WHAT THIS TASK INVOLVES:
Find the line containing "Where should I click to: Click the DOI". Retype it and every line after it through the end of the entries, exactly as written, with nothing added.

INPUT:
•••••

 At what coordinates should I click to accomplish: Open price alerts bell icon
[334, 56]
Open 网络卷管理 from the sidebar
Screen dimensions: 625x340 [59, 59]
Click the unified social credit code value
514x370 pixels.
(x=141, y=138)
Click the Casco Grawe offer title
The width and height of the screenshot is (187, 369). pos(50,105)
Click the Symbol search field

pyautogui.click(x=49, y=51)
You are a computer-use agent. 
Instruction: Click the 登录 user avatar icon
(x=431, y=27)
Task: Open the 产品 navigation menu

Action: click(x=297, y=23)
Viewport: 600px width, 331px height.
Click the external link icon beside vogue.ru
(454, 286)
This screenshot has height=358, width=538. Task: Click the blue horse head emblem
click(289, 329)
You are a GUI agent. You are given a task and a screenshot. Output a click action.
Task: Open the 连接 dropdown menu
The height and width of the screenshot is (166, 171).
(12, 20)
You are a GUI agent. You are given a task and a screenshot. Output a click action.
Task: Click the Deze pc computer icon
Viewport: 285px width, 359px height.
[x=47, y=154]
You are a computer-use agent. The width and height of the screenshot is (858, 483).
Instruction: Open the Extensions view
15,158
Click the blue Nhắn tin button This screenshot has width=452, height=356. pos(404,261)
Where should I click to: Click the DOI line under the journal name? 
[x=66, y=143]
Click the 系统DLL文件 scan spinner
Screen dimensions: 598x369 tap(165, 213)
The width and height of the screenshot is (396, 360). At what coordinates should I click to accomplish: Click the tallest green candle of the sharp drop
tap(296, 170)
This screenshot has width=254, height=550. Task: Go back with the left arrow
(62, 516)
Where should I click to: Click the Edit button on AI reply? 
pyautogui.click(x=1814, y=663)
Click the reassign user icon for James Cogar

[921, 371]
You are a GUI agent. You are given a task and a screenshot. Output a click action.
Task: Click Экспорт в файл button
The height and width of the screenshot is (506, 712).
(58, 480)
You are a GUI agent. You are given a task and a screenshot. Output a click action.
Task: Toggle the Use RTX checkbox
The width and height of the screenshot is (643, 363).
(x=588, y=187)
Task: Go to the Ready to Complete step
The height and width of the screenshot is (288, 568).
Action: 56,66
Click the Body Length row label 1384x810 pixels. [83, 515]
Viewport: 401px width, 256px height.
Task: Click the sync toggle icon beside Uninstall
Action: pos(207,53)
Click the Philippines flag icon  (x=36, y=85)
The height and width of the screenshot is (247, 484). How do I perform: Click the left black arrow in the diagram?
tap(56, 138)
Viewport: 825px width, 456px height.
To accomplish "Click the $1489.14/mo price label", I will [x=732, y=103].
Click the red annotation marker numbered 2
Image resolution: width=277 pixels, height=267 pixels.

•••••

TASK SOLUTION:
Where should I click to: Click the DOI line under the journal name? 
[x=66, y=143]
Click the 系统DLL文件 scan spinner
Screen dimensions: 598x369 tap(165, 213)
The width and height of the screenshot is (396, 360). At what coordinates should I click to accomplish: Click the tallest green candle of the sharp drop
tap(296, 170)
This screenshot has width=254, height=550. Task: Go back with the left arrow
(62, 516)
Where should I click to: Click the Edit button on AI reply? 
pyautogui.click(x=1814, y=663)
Click the reassign user icon for James Cogar

[921, 371]
You are a GUI agent. You are given a task and a screenshot. Output a click action.
Task: Click Экспорт в файл button
The height and width of the screenshot is (506, 712).
(58, 480)
You are a GUI agent. You are given a task and a screenshot. Output a click action.
Task: Toggle the Use RTX checkbox
The width and height of the screenshot is (643, 363).
(x=588, y=187)
Task: Go to the Ready to Complete step
The height and width of the screenshot is (288, 568).
Action: 56,66
Click the Body Length row label 1384x810 pixels. [83, 515]
Viewport: 401px width, 256px height.
Task: Click the sync toggle icon beside Uninstall
Action: pos(207,53)
Click the Philippines flag icon  (x=36, y=85)
The height and width of the screenshot is (247, 484). How do I perform: Click the left black arrow in the diagram?
tap(56, 138)
Viewport: 825px width, 456px height.
To accomplish "Click the $1489.14/mo price label", I will [x=732, y=103].
Click the red annotation marker numbered 2
Image resolution: width=277 pixels, height=267 pixels.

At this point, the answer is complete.